--- WORK REQUEST ---
What does the data read, word for word, from the line containing "Ramp (73, 2511)" through its final line? Give those lines only.

Stored data entries:
Segment Open

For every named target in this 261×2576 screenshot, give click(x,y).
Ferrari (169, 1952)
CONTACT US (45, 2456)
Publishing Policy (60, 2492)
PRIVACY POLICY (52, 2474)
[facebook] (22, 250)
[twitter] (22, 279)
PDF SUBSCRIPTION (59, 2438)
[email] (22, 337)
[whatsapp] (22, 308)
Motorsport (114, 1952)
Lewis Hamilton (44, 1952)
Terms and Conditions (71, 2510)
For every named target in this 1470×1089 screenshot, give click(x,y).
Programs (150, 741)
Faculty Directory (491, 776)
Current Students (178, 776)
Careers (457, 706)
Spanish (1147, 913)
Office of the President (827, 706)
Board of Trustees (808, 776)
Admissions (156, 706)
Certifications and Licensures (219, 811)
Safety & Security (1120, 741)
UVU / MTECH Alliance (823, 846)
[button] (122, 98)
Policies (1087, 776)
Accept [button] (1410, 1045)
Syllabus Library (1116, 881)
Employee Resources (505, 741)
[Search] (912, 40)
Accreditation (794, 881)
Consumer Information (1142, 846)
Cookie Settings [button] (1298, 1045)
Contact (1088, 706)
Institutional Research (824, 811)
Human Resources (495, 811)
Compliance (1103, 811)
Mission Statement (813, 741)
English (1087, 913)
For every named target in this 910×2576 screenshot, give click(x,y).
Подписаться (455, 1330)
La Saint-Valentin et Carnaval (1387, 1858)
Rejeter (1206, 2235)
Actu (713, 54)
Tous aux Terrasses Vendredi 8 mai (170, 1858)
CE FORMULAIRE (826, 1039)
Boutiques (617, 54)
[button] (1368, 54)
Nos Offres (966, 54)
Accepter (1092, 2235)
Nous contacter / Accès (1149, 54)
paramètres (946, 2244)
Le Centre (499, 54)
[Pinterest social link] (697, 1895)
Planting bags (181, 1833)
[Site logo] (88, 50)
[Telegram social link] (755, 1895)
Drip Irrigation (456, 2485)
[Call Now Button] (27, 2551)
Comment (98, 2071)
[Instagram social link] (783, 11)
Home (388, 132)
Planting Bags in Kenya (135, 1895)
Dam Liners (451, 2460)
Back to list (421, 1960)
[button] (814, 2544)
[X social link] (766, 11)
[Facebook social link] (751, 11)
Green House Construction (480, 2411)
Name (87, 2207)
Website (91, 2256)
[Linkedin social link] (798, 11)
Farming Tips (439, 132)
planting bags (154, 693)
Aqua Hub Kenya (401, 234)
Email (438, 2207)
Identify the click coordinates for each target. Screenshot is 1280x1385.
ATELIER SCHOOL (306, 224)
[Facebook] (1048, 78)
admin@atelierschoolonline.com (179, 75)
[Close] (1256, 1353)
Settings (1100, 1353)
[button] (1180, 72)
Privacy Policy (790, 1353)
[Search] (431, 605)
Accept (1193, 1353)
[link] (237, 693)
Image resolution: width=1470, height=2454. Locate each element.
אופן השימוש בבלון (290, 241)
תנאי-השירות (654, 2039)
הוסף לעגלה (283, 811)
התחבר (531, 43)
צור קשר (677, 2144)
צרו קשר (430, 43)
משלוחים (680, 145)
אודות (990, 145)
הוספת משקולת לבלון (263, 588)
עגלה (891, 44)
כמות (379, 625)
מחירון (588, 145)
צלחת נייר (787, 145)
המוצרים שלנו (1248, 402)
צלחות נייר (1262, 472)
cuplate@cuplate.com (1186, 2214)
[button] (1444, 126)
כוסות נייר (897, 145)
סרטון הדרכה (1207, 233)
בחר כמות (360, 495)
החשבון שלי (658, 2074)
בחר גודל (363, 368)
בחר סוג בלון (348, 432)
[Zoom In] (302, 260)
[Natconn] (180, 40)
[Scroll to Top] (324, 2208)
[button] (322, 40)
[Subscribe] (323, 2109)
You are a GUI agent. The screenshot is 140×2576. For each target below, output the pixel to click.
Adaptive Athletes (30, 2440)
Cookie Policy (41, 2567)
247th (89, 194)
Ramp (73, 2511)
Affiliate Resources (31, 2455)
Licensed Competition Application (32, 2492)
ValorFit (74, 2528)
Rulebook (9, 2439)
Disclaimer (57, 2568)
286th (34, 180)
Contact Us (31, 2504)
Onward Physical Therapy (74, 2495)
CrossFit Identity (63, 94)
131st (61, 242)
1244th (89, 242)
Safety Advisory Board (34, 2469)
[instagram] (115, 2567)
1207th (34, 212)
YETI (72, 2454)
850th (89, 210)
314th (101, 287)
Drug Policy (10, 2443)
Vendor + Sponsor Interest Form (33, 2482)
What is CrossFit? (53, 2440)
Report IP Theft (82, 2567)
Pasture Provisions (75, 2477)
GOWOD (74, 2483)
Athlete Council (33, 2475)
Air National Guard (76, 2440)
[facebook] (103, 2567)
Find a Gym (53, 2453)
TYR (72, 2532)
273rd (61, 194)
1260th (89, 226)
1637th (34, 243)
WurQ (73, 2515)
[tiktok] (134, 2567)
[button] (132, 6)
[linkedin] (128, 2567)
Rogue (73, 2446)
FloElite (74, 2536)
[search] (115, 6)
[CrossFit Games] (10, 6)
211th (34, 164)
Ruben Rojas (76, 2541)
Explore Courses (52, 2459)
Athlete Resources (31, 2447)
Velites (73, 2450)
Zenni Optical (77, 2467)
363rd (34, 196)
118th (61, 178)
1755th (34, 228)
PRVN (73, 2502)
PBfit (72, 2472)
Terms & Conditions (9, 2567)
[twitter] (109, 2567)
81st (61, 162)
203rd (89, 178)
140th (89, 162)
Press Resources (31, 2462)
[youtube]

Segment Closed

--- ANSWER BOX ---
Ramp (73, 2511)
Affiliate Resources (31, 2455)
Licensed Competition Application (32, 2492)
ValorFit (74, 2528)
Rulebook (9, 2439)
Disclaimer (57, 2568)
286th (34, 180)
Contact Us (31, 2504)
Onward Physical Therapy (74, 2495)
CrossFit Identity (63, 94)
131st (61, 242)
1244th (89, 242)
Safety Advisory Board (34, 2469)
[instagram] (115, 2567)
1207th (34, 212)
YETI (72, 2454)
850th (89, 210)
314th (101, 287)
Drug Policy (10, 2443)
Vendor + Sponsor Interest Form (33, 2482)
What is CrossFit? (53, 2440)
Report IP Theft (82, 2567)
Pasture Provisions (75, 2477)
GOWOD (74, 2483)
Athlete Council (33, 2475)
Air National Guard (76, 2440)
[facebook] (103, 2567)
Find a Gym (53, 2453)
TYR (72, 2532)
273rd (61, 194)
1260th (89, 226)
1637th (34, 243)
WurQ (73, 2515)
[tiktok] (134, 2567)
[button] (132, 6)
[linkedin] (128, 2567)
Rogue (73, 2446)
FloElite (74, 2536)
[search] (115, 6)
[CrossFit Games] (10, 6)
211th (34, 164)
Ruben Rojas (76, 2541)
Explore Courses (52, 2459)
Athlete Resources (31, 2447)
Velites (73, 2450)
Zenni Optical (77, 2467)
363rd (34, 196)
118th (61, 178)
1755th (34, 228)
PRVN (73, 2502)
PBfit (72, 2472)
Terms & Conditions (9, 2567)
[twitter] (109, 2567)
81st (61, 162)
203rd (89, 178)
140th (89, 162)
Press Resources (31, 2462)
[youtube]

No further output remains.